The movie theater situation reminds me of amusement parks. I used to go to Kings Dominion, an park just north of Richmond, as a kid. My dad used to always tell me, they break even on ticket sales but make all their money in concessions. A season pass that comes with unlimited visits costs about $100, yet a day pass is about $50. It makes sense to me now, because even though a person with unlimited visits may come ten times during the summer, Kings Dominion wins, because it means extra visits in the park where a person is likely to buy food, merchandise, and participate in arcade games. Even though those visits mean the person will ride more rides, the rides are there regardless, and so those extra visits might mean some extra maintenance costs. Thus, each extra visit stands to benefit the company tremendously.

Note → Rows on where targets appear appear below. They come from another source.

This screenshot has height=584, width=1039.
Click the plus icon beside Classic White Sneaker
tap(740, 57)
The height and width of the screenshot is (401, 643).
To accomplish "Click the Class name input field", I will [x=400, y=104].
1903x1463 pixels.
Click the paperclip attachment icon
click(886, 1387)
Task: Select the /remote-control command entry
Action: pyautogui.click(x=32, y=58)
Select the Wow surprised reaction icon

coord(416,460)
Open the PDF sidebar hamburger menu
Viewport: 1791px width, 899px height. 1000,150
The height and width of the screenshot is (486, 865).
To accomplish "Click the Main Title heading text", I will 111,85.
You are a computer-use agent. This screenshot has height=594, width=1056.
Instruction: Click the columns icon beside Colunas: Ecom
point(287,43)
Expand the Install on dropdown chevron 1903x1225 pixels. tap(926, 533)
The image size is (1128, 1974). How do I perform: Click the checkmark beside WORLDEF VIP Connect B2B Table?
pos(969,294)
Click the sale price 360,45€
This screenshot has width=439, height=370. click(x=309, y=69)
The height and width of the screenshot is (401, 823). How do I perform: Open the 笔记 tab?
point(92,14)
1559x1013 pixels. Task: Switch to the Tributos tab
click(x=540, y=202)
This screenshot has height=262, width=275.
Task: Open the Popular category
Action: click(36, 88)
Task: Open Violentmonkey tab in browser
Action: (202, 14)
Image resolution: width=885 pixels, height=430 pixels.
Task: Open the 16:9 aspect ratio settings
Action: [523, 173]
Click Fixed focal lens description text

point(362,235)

Jargon: zero marginal costs unless you’re the only one on a ride. At some point there are congestion costs, but season passes help there. When I would go with Scouts it was a big deal, we’d aim to be there when it opened to try to get a few rides in before the crowds arrived, but we’d stay the whole time. Locals can go for two hours and leave when the crowds arrive, and come back another day…
I know we touched on this in class but are individual movie theaters subject to restraints on how expensive they can make their concessions relative to ticket prices? It would make sense that movie distributors might be able to have some say because it would be mutually beneficial for the ticket prices and concession prices to be competitive relative to other theaters. Otherwise theaters I imagine could slash ticket prices and raise concessions in order to maximize profits.
A couple of you have touched on the tradeoffs in prices, in particular movie distributors don’t want ticket prices to be too low, and they may want there to be a maximum on concession prices. As I understand the post, there’s a two-part pricing scheme: a fixed cost [base lease] and a marginal cost [share of ticket revenue]. The fixed cost means theaters have to think about average ticket revenue and can’t price too low. Otherwise they’d be happy to price tickets really low.
Do theaters have time-of-day or day-of-week discounts? When a new Star Wars comes out, is the midnight opening showing the same price as a regular one?
In addition, do they price lower in the 3rd week?
I don’t know, I don’t see movies often enough, and I don’t go to Roanoke to a multiplex.
Now I have heard that the multiplexes may have luxury seating replete with wine brought to your seat…again, no personal experience.
A movie theatre near my house underwent renovations a couple years ago. It was a pretty regular complex, with many different theatres, within each one they would try to maximize the amount of seating. After the renovation, though, they have reduced the amount of theatres and have tried to replicate a more home theatre experience. This leads to several less seats and therefore fewer max ticket sales. The amount for the seat is more (probably about 20% more than a regular large movie theatre). I would be curious to see how they have done since. As their strategy seems to almost run backward to the strategy discussed in this blog.